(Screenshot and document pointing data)
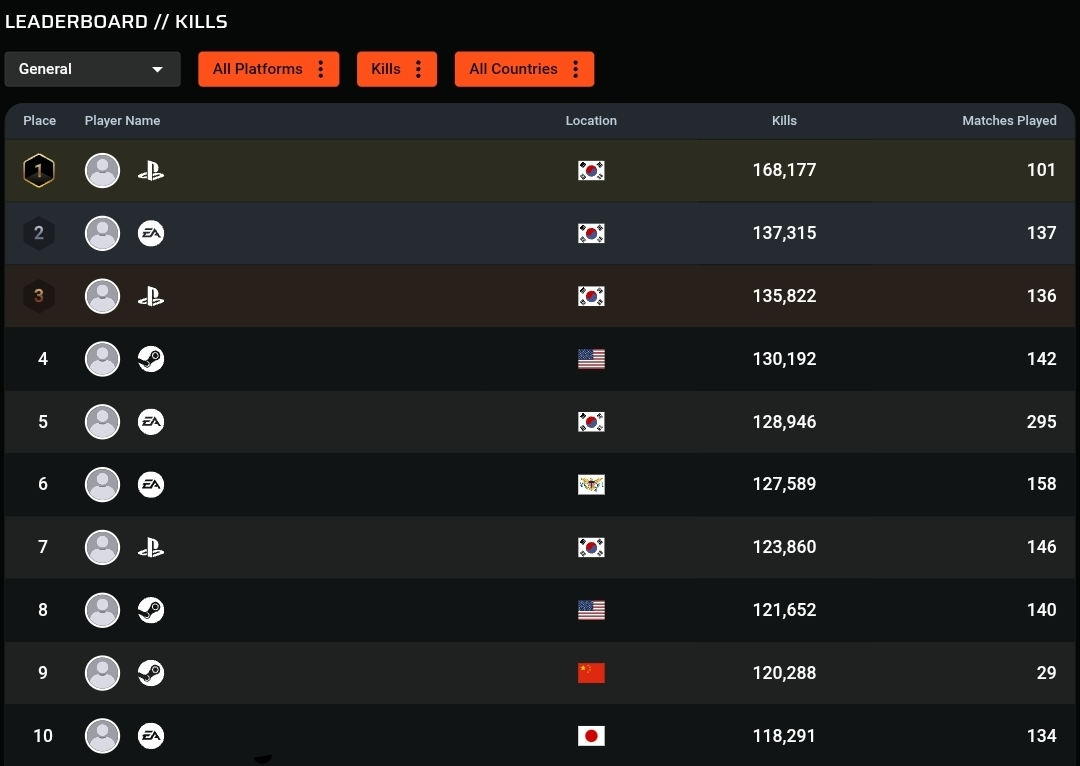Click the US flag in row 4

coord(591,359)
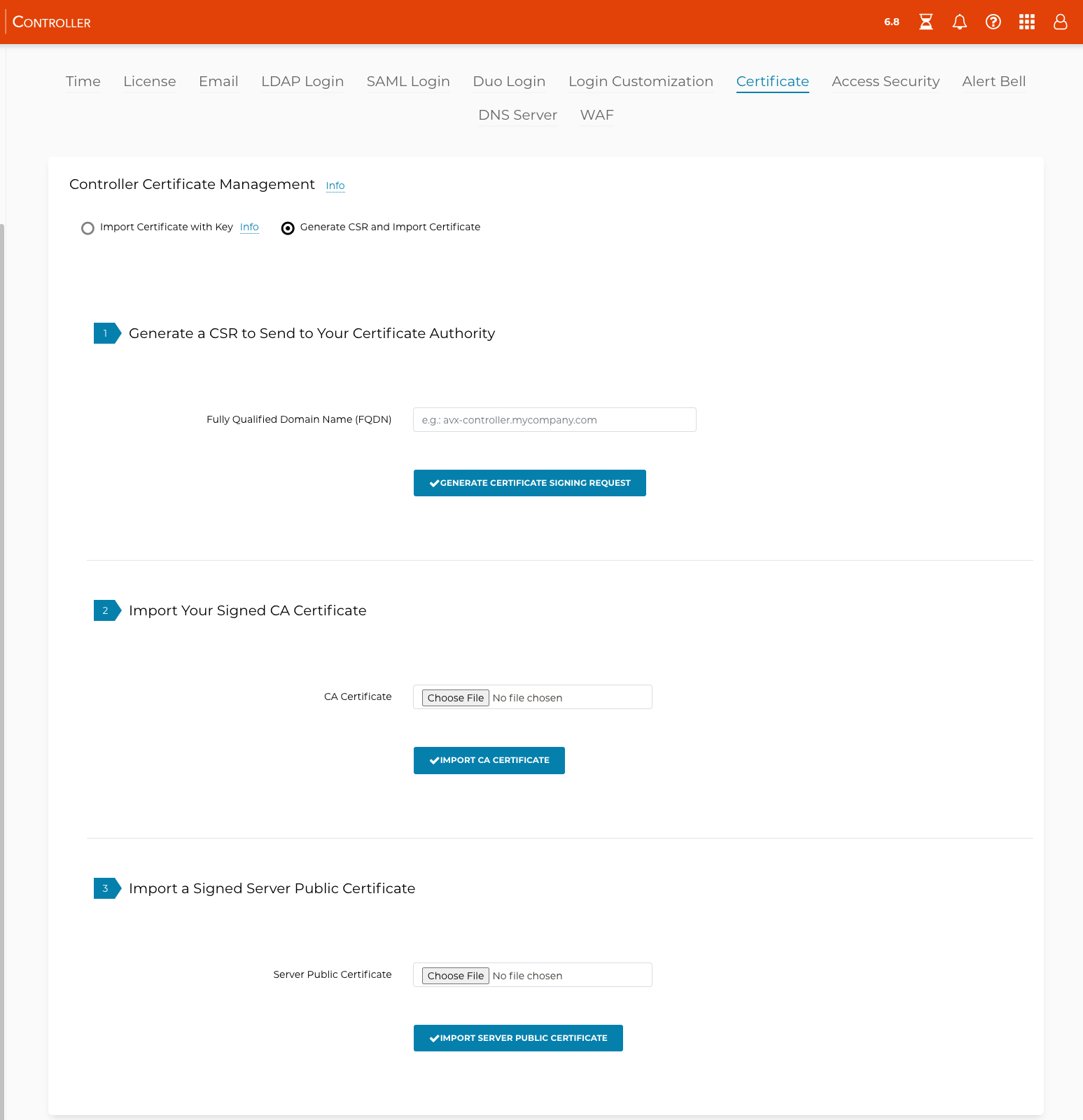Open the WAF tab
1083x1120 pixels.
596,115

### [Written task]
Retype every row above word for word, leaving out the pictures.

### [Output of the task]
Click the US flag in row 4

coord(591,359)
Open the WAF tab
1083x1120 pixels.
596,115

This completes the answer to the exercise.